Page excerpt —
——

Try to enter Egypt with a drone and expect to face arrest and an unsympathetic legal system. Botswana bans them too. Ironically their neighbouring Namibia is quite relaxed about drones. The only exception is in the game parks and reserves where they are strictly forbidden.

Countries like Turkey and India have ever changing regulations, that mean it requires a lot of expertise to take a drone across their borders.

Counter drone regulations in aviation

Counter drone regulations are not only to the countries that are being entered either. FAA and CAA regulations are very strict about the carriage of batteries. a drone should be carried in a hard shell case if the owner really wants to minimise damage.  As a fragile item it should be taken on board. The size of the case will determine whether the airline will permit this to happen.

Batteries are another area of concern. It is not permitted to board a passenger plane with more than two lithium ion batteries with a capacity over 100 watt hours. There is no restriction on lithium ion batteries below this capacity. Although this is standard policy, there will always be an exception to the rule, so it is imperative that the airline is contacted before travel.

You will also discover that you must carry the batteries on your person. Check them in and you can be sure your luggage will be rejected once it goes through the x ray process.

The US requires that a drone is registered before it can be flown. There is an online registration process on the FAA website. Unfortunately, this registration can only take place from within the US. If all the safety regulations are met, drones can be brought into the US. They simply cannot be flown until the registration process has been completed.

What about toys?

In most countries, except for where drones are banned outright, the regulations define a toy drone clearly. These regulations will usually define the wingspan, weight and camera capacity. Adding to the confusion,  definitions will differ from country to country. This will make counter drone laws even more difficult to work your way through.

——

Job 1 —
In the records, replace "coordinates" with "position" in everything from the line containing "Screen dimensions: 1568x512" down to the line containing "Looking at the", leaving the rest unchanged. Omit the pictures from your answer.

Records for this task —
——

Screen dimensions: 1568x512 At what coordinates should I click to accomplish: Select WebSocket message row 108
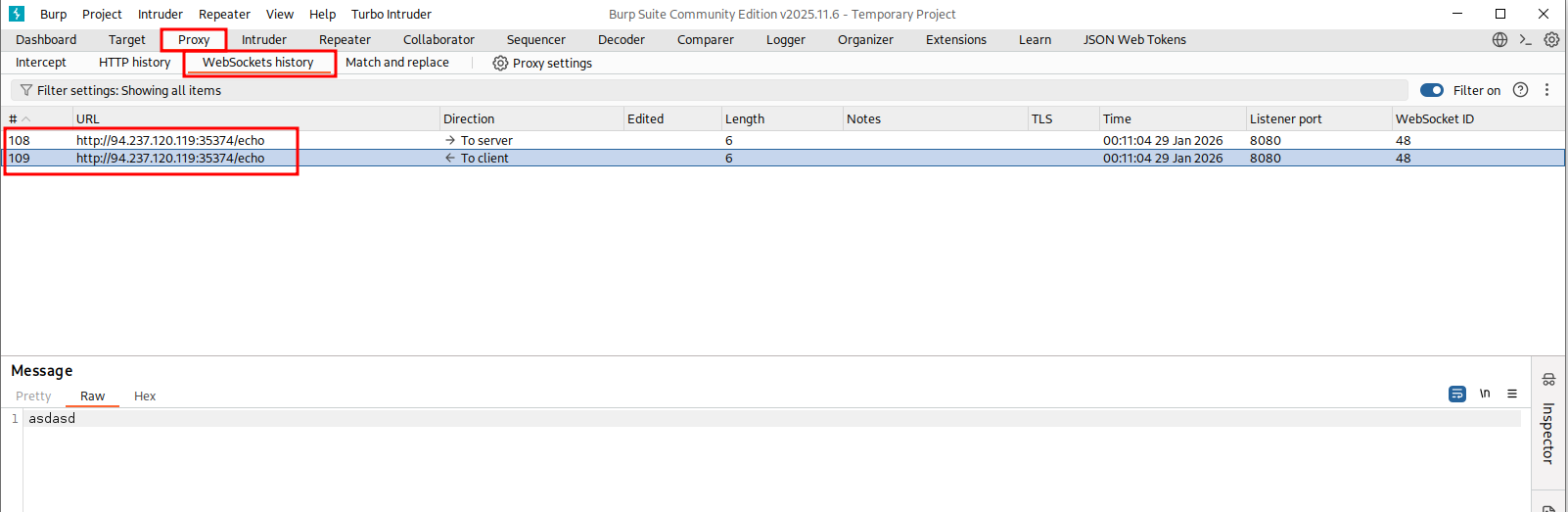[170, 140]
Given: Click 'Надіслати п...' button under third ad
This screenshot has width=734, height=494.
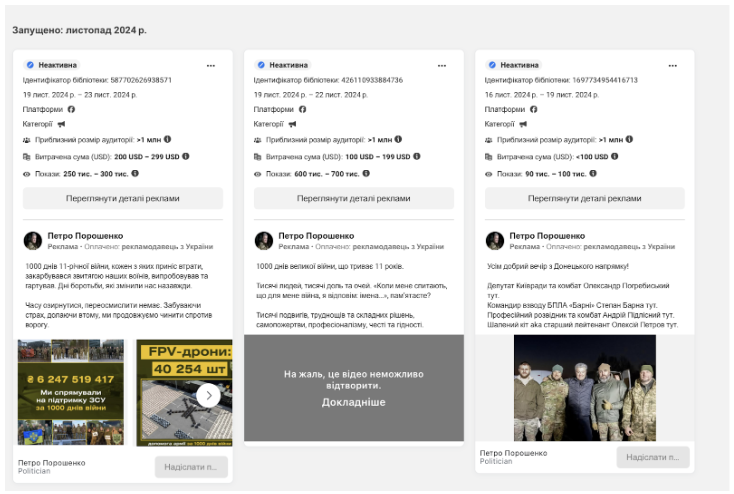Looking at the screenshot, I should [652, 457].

——

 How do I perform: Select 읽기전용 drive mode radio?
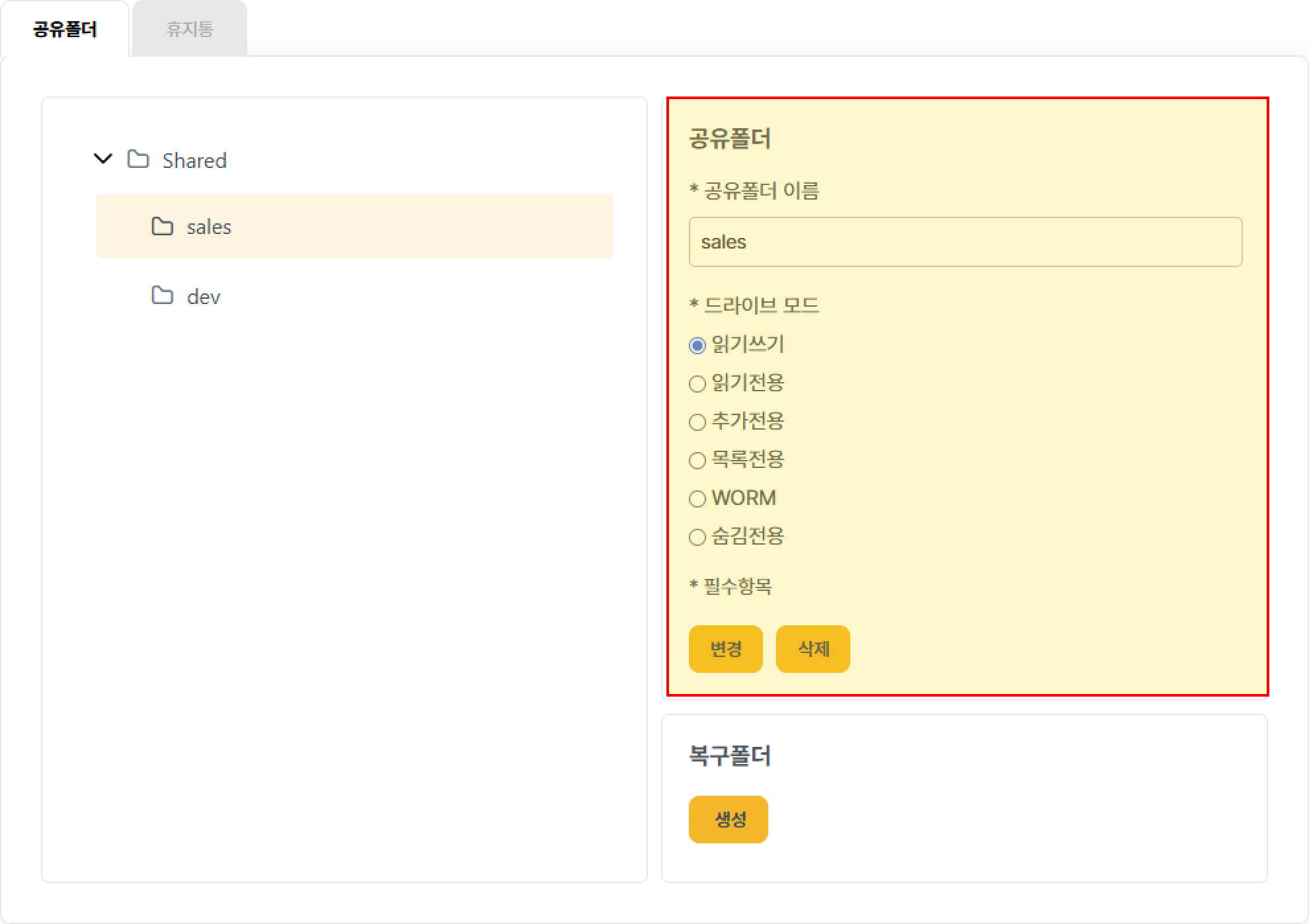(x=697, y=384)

——

Job 2 —
From the text on drone travel regulations, copy everything from "Counter drone regulations in" down to "contacted before travel.".

Expected answer 1 —
Screen dimensions: 1568x512 At what position should I click to accomplish: Select WebSocket message row 108
[170, 140]
Given: Click 'Надіслати п...' button under third ad
This screenshot has width=734, height=494.
Looking at the screenshot, I should [652, 457].

Expected answer 2 —
Counter drone regulations in aviation

Counter drone regulations are not only to the countries that are being entered either. FAA and CAA regulations are very strict about the carriage of batteries. a drone should be carried in a hard shell case if the owner really wants to minimise damage.  As a fragile item it should be taken on board. The size of the case will determine whether the airline will permit this to happen.

Batteries are another area of concern. It is not permitted to board a passenger plane with more than two lithium ion batteries with a capacity over 100 watt hours. There is no restriction on lithium ion batteries below this capacity. Although this is standard policy, there will always be an exception to the rule, so it is imperative that the airline is contacted before travel.